[Source data]
++++++++++++++++++++
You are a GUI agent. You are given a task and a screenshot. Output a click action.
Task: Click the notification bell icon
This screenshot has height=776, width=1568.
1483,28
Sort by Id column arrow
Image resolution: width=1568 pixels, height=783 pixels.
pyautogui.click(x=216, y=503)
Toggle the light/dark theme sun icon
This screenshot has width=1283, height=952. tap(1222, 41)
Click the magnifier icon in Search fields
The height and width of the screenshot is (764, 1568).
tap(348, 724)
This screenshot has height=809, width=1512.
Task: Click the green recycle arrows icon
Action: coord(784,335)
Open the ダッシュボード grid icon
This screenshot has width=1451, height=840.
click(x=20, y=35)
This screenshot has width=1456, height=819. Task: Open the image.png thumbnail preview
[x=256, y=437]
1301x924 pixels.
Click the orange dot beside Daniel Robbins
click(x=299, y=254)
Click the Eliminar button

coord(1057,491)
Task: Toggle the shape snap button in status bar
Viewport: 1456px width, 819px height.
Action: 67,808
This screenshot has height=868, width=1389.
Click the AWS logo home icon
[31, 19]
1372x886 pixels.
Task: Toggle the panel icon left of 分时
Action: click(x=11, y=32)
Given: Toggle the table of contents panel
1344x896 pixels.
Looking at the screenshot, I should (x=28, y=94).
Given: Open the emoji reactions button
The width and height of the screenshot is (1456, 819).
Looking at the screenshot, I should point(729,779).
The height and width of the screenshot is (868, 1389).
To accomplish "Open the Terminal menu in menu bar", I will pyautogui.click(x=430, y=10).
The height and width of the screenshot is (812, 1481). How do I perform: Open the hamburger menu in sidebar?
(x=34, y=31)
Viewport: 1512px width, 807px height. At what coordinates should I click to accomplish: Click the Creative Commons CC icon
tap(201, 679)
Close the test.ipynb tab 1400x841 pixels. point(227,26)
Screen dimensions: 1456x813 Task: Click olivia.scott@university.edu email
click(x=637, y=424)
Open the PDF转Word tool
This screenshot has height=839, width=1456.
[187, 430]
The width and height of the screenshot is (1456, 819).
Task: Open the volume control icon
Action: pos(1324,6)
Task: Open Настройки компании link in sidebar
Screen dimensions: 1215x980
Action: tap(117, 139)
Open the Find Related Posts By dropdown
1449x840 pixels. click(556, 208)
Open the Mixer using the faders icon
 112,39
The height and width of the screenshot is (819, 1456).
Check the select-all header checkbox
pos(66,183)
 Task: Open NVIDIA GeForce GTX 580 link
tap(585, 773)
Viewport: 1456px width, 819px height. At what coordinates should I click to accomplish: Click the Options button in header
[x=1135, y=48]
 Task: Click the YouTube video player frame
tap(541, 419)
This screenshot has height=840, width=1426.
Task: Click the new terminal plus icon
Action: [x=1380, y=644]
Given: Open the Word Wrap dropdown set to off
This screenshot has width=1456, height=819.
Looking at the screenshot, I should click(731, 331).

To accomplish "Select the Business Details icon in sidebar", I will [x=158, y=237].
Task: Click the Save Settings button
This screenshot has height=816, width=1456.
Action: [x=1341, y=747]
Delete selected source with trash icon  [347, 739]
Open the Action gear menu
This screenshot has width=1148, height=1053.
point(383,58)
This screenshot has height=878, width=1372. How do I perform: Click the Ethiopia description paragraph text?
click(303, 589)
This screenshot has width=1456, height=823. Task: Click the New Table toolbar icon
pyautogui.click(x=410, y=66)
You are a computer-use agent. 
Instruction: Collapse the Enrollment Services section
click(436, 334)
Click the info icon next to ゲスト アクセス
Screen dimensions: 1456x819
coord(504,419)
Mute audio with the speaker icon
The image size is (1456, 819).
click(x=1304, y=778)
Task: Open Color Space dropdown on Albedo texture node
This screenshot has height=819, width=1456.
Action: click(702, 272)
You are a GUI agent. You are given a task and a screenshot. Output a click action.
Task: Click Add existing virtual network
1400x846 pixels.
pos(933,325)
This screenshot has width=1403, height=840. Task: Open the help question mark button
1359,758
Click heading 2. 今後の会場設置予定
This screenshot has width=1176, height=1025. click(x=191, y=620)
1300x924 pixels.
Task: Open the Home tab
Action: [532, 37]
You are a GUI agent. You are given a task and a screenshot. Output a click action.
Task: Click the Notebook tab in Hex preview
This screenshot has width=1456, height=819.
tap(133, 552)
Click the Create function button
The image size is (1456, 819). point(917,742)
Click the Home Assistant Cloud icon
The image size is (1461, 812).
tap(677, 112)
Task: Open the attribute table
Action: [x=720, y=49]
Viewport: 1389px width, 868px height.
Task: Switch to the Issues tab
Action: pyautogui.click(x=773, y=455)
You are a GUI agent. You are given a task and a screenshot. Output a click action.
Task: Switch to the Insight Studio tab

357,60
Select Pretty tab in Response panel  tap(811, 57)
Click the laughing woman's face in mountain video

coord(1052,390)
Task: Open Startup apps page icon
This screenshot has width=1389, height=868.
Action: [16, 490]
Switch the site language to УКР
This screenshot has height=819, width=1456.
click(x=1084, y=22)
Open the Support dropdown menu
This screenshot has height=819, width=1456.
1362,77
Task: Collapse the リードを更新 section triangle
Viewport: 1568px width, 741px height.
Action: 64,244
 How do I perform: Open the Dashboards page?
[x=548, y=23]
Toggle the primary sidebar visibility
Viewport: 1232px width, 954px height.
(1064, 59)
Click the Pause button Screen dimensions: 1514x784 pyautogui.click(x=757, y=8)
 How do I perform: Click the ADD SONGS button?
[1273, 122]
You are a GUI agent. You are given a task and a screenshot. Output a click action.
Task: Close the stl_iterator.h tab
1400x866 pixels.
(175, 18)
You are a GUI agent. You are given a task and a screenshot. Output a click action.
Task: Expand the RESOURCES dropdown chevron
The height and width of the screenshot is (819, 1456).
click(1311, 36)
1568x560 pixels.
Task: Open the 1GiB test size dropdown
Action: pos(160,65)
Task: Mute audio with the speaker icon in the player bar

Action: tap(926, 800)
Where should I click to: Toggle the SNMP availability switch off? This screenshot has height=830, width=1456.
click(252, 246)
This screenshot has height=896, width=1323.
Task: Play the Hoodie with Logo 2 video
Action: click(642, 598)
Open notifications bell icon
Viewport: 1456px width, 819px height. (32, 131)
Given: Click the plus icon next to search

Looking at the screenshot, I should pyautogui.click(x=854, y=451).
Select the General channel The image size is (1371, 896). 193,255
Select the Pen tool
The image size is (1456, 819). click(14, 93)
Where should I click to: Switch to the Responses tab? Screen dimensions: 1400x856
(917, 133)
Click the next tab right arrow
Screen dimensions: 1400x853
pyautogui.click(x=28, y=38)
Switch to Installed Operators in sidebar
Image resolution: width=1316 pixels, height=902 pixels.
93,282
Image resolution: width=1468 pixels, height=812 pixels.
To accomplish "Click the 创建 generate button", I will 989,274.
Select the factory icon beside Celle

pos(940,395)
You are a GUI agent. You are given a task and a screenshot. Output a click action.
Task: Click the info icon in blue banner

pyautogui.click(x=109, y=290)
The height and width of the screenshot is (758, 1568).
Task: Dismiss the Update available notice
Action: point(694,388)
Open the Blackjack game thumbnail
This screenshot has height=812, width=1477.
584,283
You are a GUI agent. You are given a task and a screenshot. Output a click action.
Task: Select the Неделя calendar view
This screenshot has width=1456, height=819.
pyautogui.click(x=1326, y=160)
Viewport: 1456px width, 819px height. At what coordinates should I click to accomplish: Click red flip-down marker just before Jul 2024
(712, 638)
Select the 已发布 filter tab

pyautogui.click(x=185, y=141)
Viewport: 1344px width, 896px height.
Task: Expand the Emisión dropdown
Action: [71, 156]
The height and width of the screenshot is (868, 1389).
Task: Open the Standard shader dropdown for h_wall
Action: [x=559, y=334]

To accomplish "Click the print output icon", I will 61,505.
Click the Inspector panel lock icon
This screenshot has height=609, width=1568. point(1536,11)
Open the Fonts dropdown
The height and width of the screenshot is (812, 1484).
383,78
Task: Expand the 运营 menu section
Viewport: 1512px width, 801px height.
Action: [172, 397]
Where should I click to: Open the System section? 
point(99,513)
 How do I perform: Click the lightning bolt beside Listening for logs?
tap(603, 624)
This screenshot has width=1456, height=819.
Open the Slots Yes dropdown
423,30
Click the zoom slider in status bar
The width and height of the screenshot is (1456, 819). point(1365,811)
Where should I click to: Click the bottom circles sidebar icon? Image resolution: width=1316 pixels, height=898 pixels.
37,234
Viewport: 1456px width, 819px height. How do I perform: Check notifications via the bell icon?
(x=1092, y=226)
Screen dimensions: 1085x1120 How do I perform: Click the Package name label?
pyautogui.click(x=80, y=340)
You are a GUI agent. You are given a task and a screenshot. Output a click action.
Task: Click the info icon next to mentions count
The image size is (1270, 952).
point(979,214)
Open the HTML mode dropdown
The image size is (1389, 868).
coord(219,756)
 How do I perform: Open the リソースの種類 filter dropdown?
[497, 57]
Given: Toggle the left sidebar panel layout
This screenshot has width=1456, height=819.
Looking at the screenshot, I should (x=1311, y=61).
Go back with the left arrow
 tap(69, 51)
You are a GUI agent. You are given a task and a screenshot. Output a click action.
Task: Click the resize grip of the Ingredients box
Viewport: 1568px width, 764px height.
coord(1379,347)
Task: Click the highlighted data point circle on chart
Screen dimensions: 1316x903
++++++++++++++++++++
**EXERCISE BRIEF:** Only the lines from the one containing "Open the HTML mode dropdown" through the end of the records above belong in the answer, each exactly as written.

**SOLUTION TO THE EXERCISE:**
Open the HTML mode dropdown
The image size is (1389, 868).
coord(219,756)
 How do I perform: Open the リソースの種類 filter dropdown?
[497, 57]
Given: Toggle the left sidebar panel layout
This screenshot has width=1456, height=819.
Looking at the screenshot, I should (x=1311, y=61).
Go back with the left arrow
 tap(69, 51)
You are a GUI agent. You are given a task and a screenshot. Output a click action.
Task: Click the resize grip of the Ingredients box
Viewport: 1568px width, 764px height.
coord(1379,347)
Task: Click the highlighted data point circle on chart
Screen dimensions: 1316x903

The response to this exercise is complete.